(Stored records)
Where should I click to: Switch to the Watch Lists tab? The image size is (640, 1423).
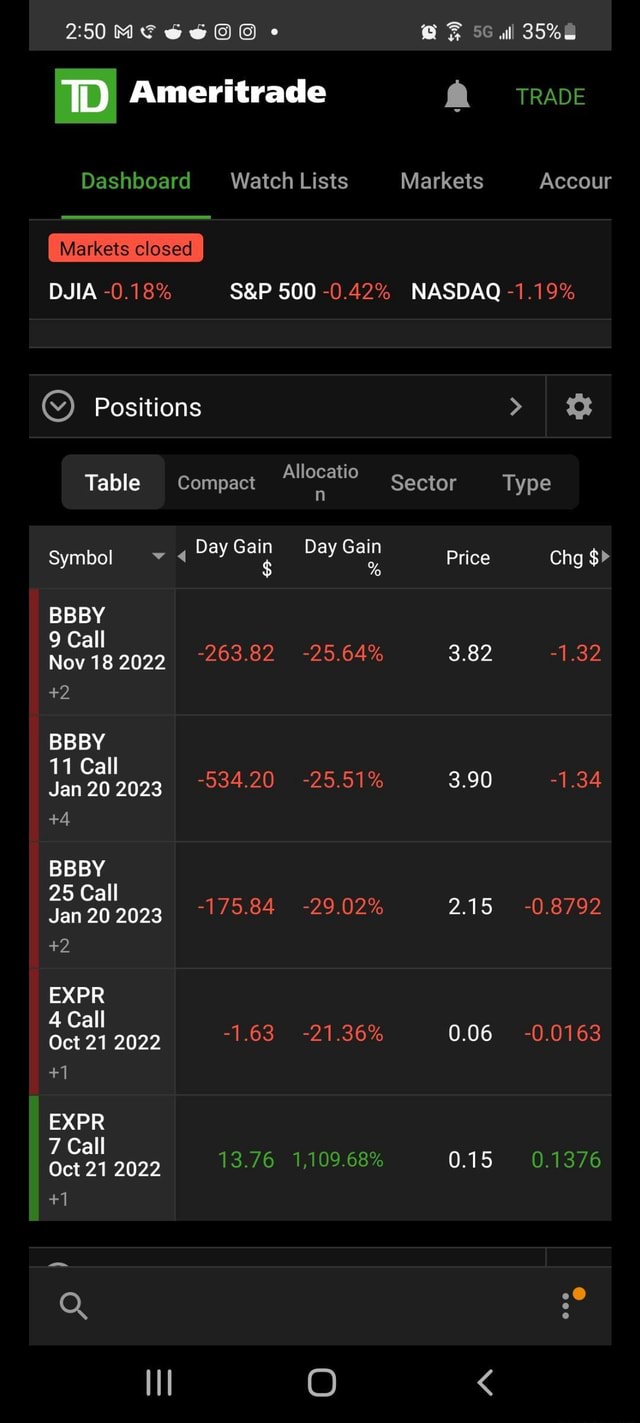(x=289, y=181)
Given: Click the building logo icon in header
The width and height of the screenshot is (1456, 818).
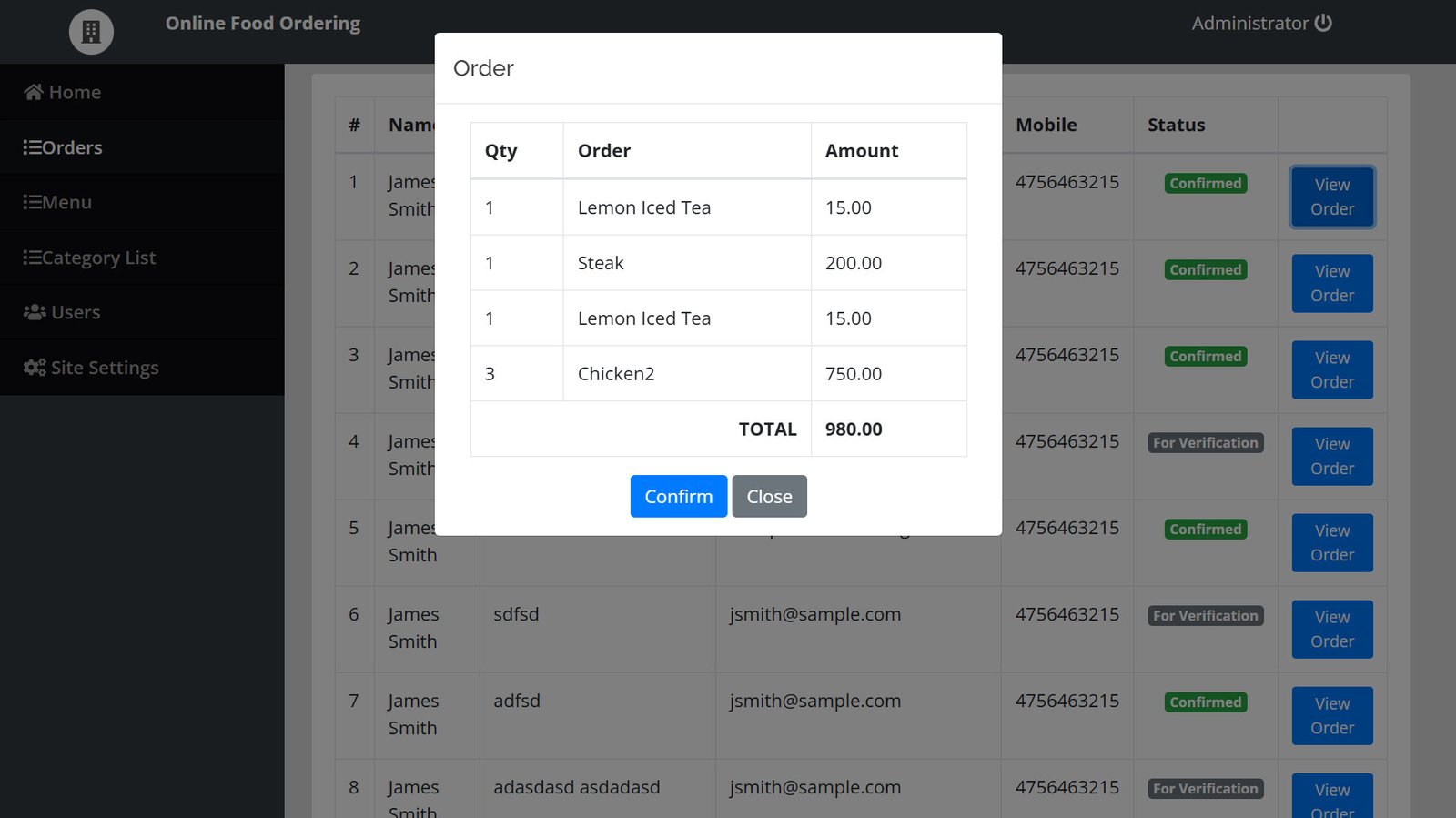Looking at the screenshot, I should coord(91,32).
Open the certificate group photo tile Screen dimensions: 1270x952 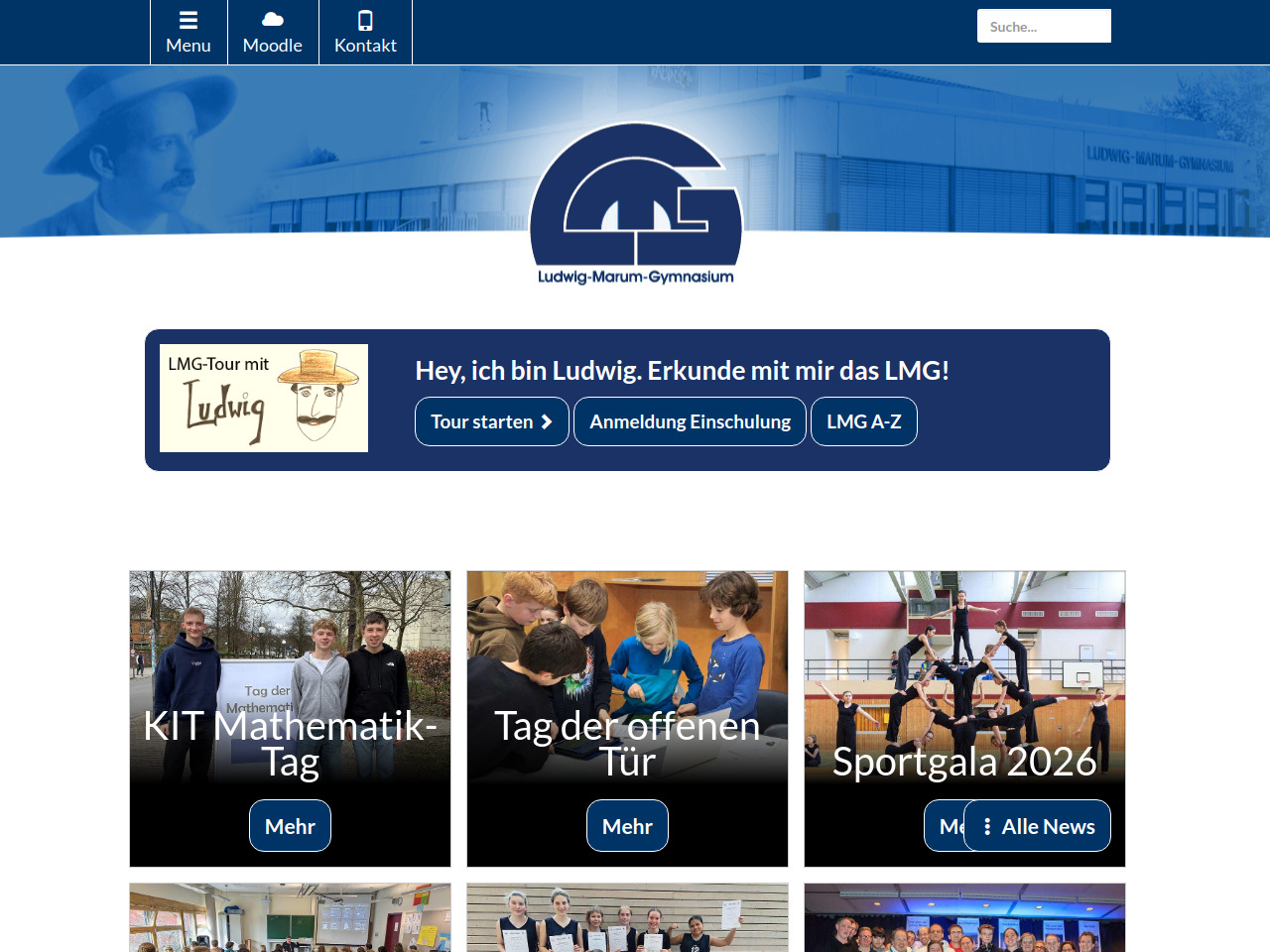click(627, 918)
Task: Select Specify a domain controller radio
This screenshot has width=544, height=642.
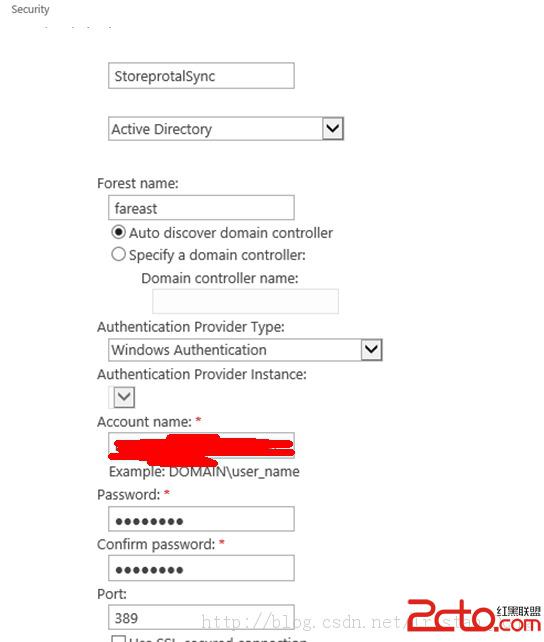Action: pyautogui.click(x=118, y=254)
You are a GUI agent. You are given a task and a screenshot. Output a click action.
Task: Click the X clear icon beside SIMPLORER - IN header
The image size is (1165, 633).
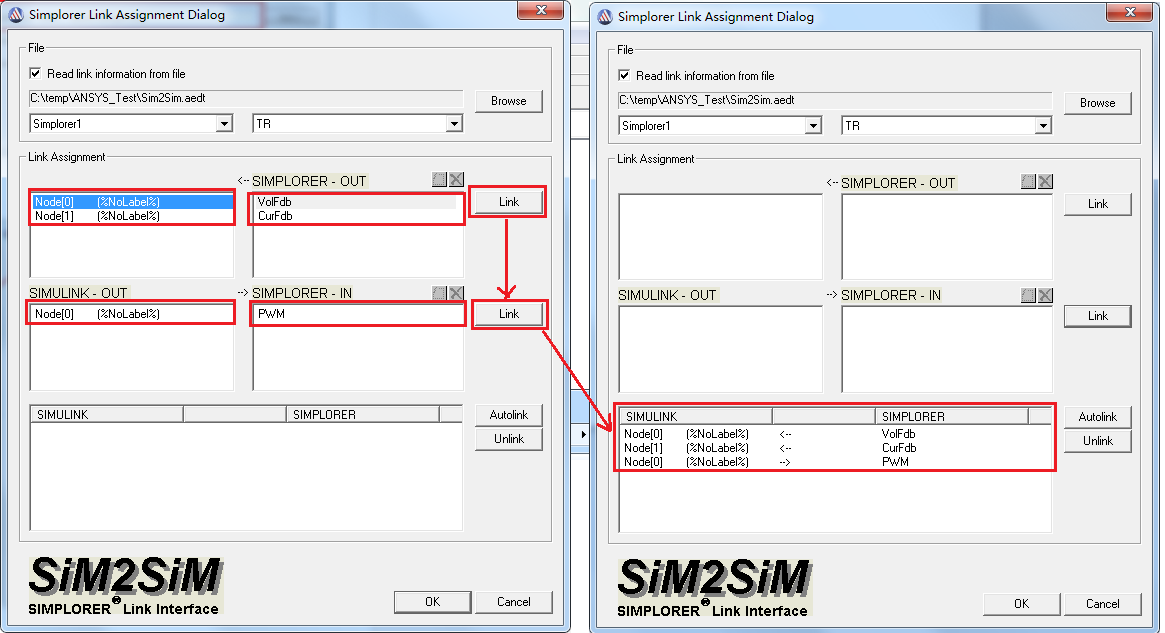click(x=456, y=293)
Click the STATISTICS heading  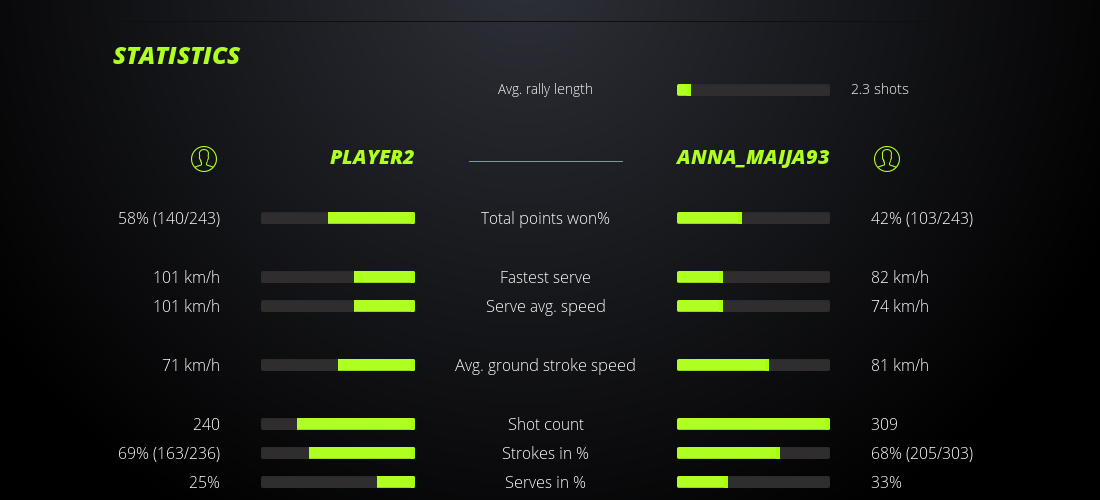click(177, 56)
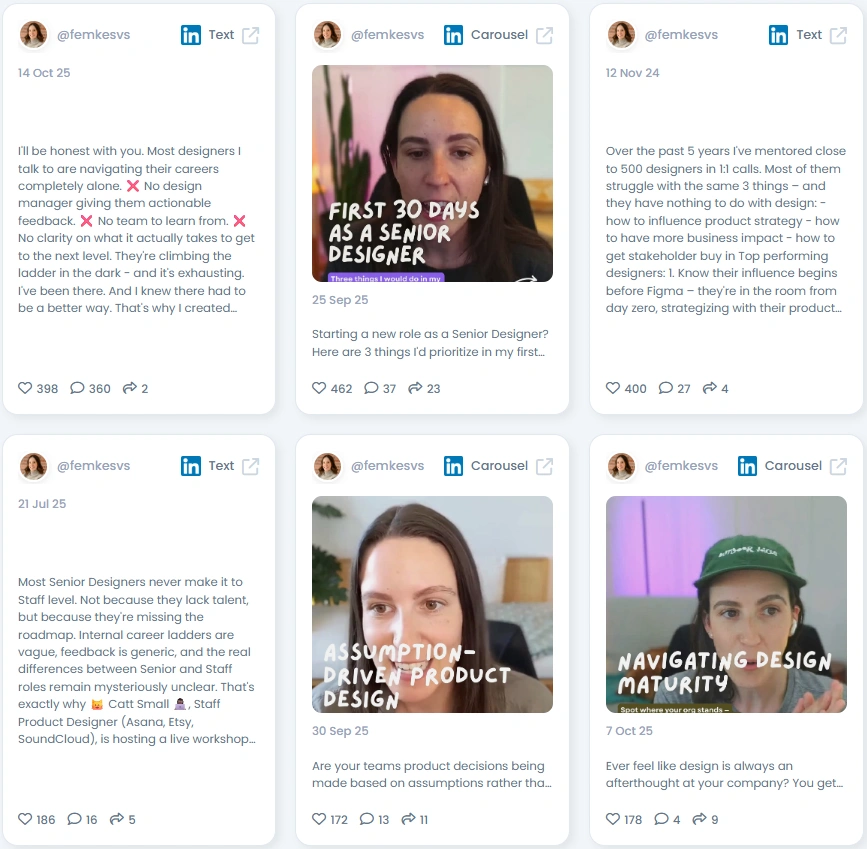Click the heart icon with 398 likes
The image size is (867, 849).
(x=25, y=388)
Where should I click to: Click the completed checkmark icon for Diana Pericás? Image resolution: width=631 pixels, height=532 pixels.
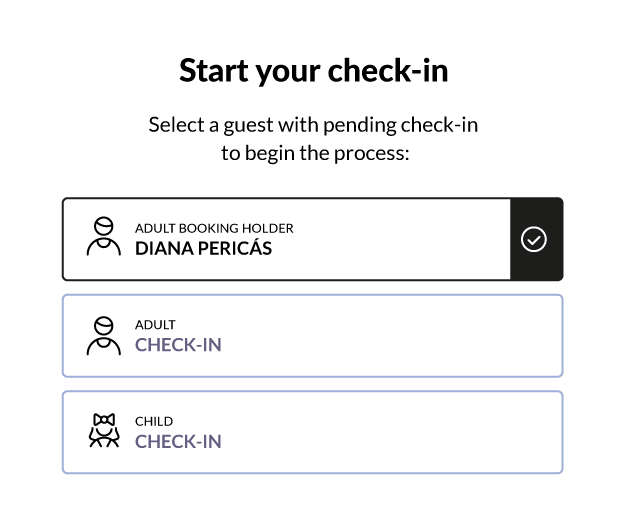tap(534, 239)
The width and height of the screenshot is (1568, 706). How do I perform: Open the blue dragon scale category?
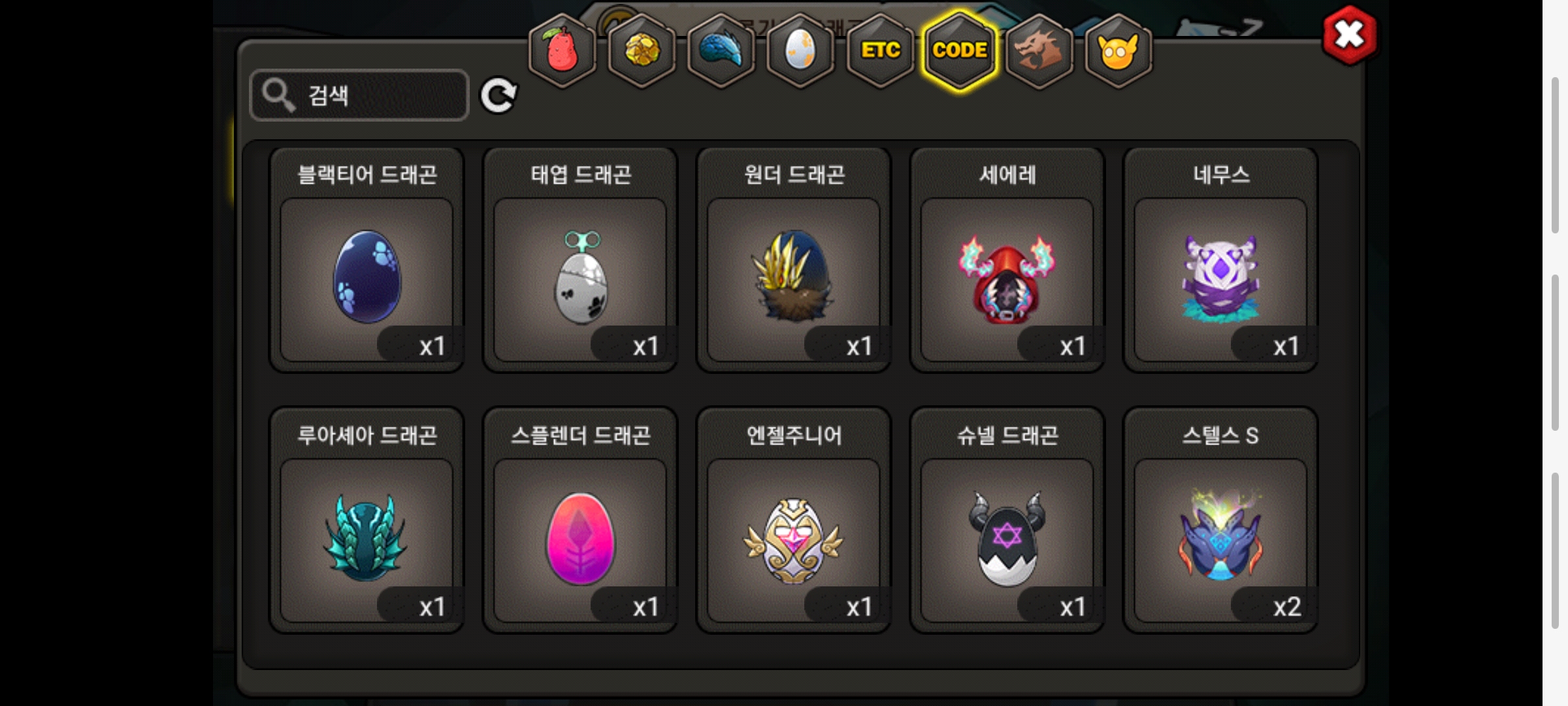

**TRY IT**: Return only those lines of the records that contain the string "header".

**TASK RESPONSE**:
Given: Click the building logo icon in header
Task: Click the X clear icon beside SIMPLORER - IN header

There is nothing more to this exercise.